Last week the outsourcing company saw its share price fall by almost a third, after it had already halved in the previous week. Investors were acting on the advice of market analysts.
Analysts had pointed out that EDS' cash flow was threatened by the settlement of a £140m debt for a previous investment. The research note from Merrill Lynch warned, "Reduced financial flexibility may impact the company's ability to effectively compete for contracts."
With huge contracts such as the Inland Revenue on the table, such comments caused an understandable stir.
Robert Morgan, chief executive at outsourcing specialist Morgan Chambers, acknowledged that the dramatic drop in share price and associated news will concern IT decision-makers, but said such worries are unfounded.

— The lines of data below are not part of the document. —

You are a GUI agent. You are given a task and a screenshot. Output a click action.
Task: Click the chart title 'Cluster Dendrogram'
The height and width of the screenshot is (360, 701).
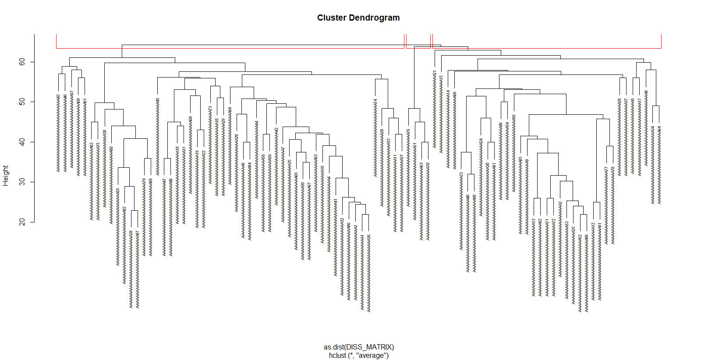pos(358,18)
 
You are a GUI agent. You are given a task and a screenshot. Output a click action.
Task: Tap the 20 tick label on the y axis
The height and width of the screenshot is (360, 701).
pos(22,222)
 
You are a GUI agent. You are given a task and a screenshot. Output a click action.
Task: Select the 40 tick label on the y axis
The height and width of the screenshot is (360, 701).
pos(22,142)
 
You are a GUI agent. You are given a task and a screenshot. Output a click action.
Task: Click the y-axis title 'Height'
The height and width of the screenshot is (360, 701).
pos(6,176)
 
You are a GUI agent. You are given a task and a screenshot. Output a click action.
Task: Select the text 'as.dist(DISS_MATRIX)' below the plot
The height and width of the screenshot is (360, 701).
pos(359,347)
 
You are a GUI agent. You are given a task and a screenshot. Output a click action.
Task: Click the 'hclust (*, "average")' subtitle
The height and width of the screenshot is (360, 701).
pos(359,355)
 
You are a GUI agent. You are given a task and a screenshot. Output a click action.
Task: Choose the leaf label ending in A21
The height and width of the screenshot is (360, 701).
pos(435,109)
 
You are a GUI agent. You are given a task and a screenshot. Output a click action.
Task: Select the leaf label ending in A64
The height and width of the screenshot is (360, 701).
pos(659,165)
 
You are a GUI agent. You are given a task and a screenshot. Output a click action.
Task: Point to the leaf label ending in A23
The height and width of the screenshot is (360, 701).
pos(461,211)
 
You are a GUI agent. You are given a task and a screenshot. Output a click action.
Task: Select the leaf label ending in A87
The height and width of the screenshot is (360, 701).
pos(138,269)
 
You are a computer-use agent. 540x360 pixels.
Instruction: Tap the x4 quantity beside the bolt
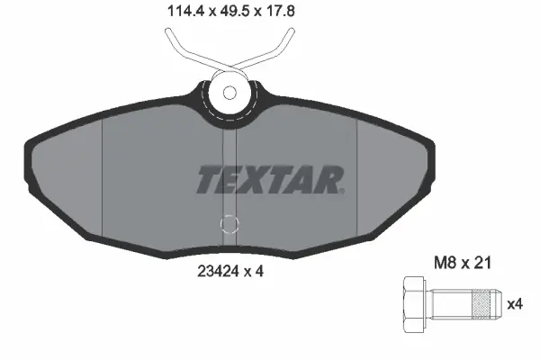tap(514, 304)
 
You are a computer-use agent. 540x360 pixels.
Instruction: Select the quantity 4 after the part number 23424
tap(259, 267)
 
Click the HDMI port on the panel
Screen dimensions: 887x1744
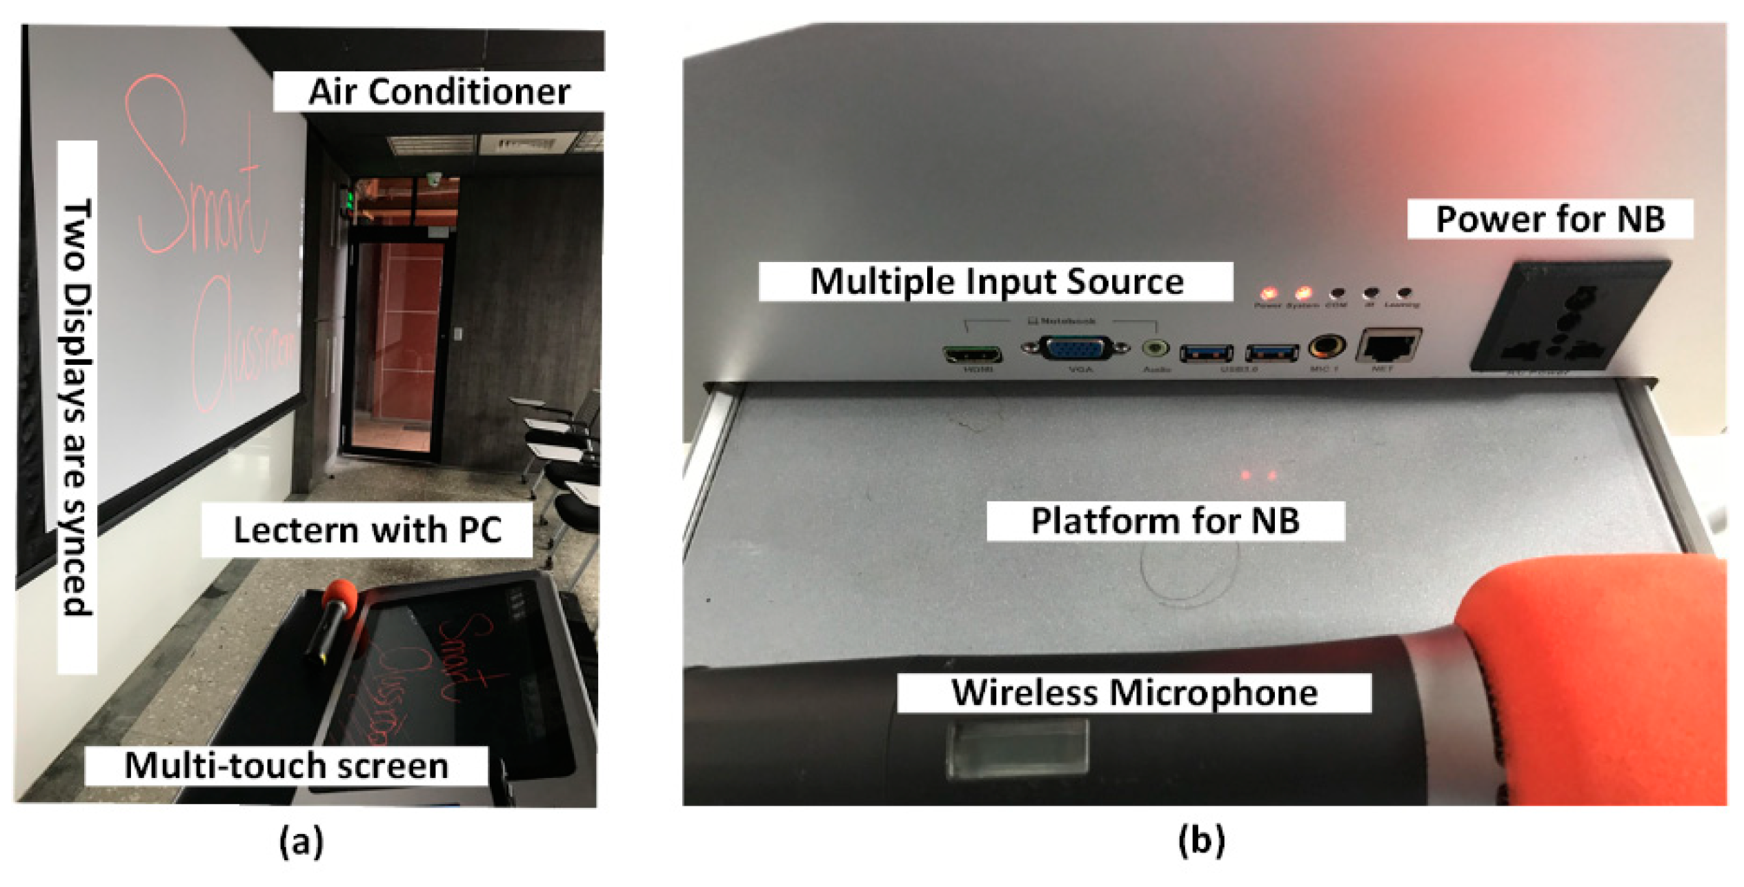[x=973, y=355]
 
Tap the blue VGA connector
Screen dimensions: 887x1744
[x=1074, y=348]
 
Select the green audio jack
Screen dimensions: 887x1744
[x=1156, y=348]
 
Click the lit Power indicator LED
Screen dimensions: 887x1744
[x=1268, y=294]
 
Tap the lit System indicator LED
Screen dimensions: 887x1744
[x=1302, y=294]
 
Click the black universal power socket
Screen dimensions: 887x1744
[x=1570, y=318]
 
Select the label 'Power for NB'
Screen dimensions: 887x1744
[x=1549, y=219]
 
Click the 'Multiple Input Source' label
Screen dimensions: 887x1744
[x=995, y=281]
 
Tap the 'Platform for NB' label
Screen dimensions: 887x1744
[x=1165, y=521]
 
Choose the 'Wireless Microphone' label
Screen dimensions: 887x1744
[x=1133, y=692]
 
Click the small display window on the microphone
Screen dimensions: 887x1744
[x=1017, y=748]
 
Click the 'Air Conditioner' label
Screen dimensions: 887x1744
[x=439, y=91]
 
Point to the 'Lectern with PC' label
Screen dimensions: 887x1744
[x=367, y=530]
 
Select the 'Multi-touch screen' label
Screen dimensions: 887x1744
[x=286, y=766]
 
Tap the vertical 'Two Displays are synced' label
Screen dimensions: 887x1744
[x=77, y=407]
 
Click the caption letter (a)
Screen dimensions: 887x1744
[x=301, y=841]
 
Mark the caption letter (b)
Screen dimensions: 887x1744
[x=1201, y=841]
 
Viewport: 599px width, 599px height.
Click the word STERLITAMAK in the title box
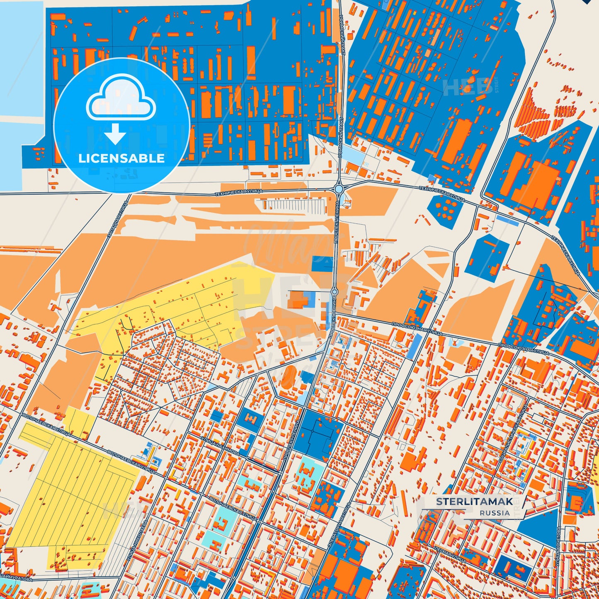(x=474, y=502)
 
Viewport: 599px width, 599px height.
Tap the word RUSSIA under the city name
(x=495, y=513)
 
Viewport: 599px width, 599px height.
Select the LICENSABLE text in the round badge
(x=121, y=158)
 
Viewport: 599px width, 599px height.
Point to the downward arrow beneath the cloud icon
(x=115, y=133)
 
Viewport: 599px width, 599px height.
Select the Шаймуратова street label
(x=17, y=578)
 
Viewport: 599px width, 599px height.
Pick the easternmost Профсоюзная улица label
(x=524, y=349)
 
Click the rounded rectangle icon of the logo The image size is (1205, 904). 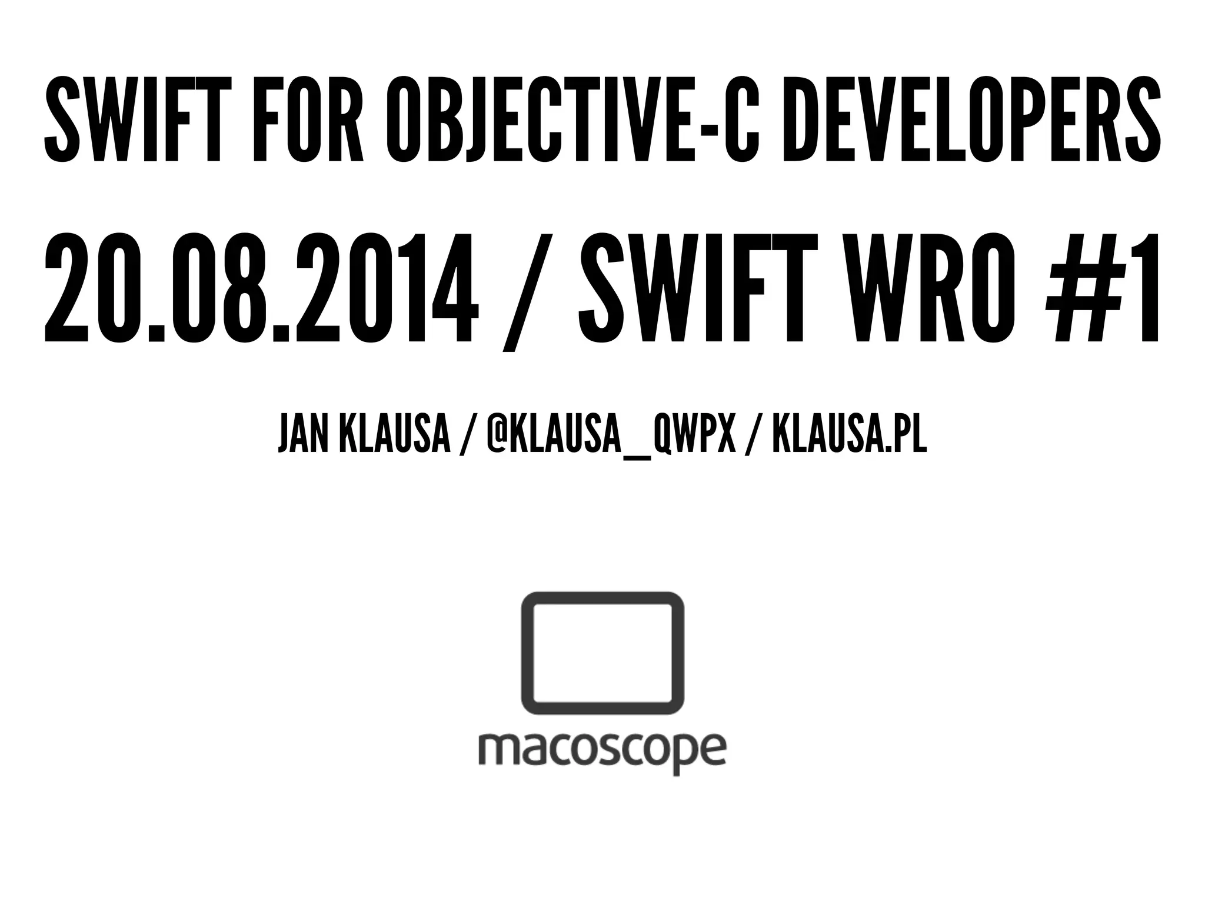602,656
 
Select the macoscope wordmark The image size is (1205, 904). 602,751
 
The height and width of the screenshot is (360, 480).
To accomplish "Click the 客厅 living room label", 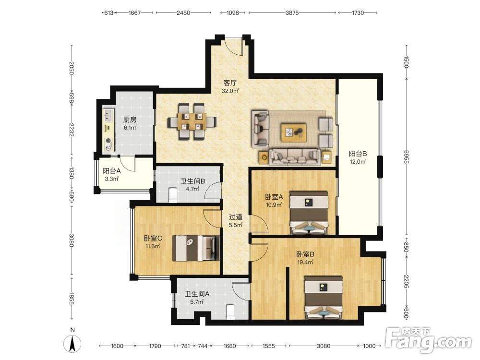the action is point(230,83).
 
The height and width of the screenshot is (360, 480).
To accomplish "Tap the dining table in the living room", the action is point(192,122).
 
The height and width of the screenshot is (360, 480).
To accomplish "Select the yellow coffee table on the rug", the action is point(294,132).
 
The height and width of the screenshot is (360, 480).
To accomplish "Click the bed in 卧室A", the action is point(309,213).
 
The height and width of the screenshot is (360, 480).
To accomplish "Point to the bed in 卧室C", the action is point(196,248).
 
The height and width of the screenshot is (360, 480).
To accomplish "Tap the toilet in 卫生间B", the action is point(173,195).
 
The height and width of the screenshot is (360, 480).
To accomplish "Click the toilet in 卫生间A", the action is point(230,312).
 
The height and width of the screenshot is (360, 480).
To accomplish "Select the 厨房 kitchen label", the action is point(130,120).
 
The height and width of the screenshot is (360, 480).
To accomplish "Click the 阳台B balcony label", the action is point(358,154).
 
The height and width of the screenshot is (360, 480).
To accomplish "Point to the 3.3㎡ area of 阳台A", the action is point(111,179).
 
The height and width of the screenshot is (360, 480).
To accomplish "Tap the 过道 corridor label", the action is point(236,217).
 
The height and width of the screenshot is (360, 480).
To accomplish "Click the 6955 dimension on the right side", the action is point(406,156).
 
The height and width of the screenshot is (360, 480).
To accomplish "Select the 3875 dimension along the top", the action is point(292,13).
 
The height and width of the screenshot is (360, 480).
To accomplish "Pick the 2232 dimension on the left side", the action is point(72,130).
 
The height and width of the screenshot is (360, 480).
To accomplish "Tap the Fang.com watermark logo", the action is point(429,340).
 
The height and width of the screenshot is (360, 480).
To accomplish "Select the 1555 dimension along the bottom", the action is point(269,346).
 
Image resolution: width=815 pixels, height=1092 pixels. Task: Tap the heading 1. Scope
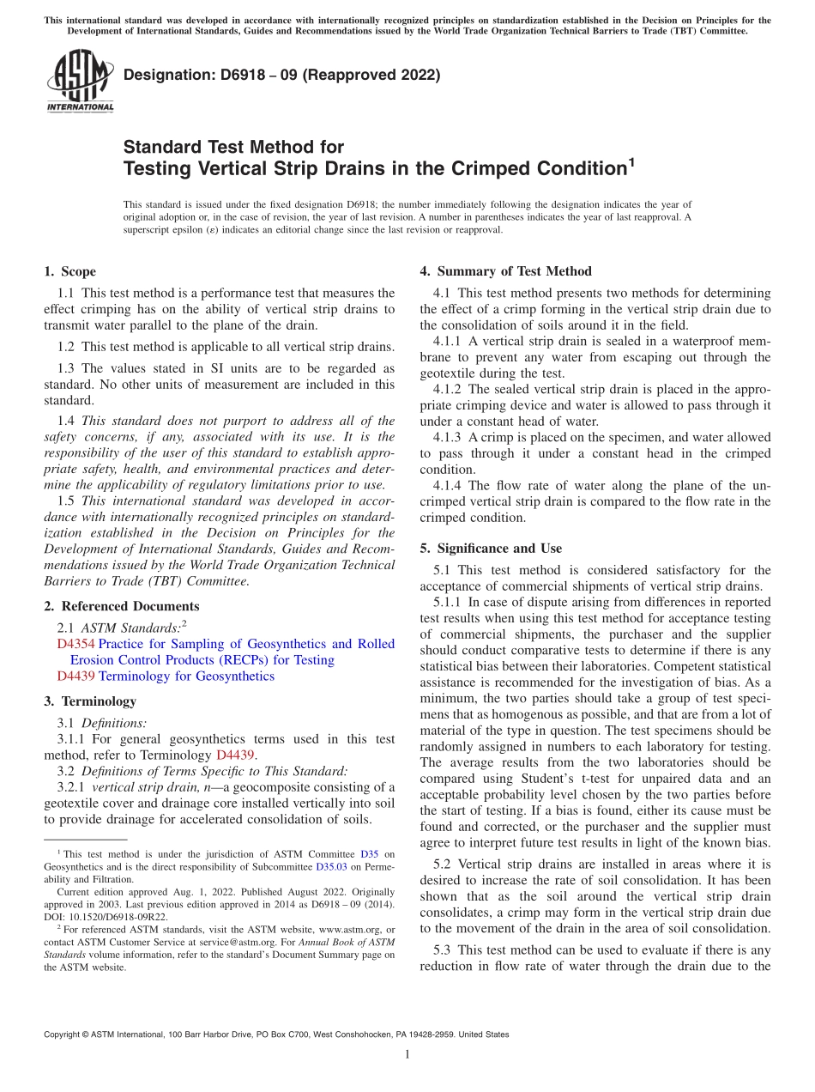tap(69, 271)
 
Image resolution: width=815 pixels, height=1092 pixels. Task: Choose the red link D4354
tap(75, 644)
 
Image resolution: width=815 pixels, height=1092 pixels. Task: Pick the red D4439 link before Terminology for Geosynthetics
tap(75, 676)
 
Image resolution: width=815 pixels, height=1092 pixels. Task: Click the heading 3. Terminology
tap(90, 701)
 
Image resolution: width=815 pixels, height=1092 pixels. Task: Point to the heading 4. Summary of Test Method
tap(505, 271)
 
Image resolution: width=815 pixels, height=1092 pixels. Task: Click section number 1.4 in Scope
tap(65, 421)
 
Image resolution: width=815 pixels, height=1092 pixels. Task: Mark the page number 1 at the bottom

He said the lack of investor confidence in EDS showed a misunderstanding of the company. The debt would not affect the company's operating position and EDS could easily borrow cash at good rates to finance costly bids and the set-up costs of contracts, he added.
"EDS is the king of forward book, with contracts stretching 10 or more years into the future. Is the UK Government going to be a bad debt?" Morgan said. "EDS runs significant parts of central government. In the US, customers include the Pentagon and Rolls Royce.
"To suggest that EDS would have problems raising funds for large-scale outsourcing agreements is fatuous, inane rubbish. What better risk is there than a 10-year contract to supply a FTSE company?"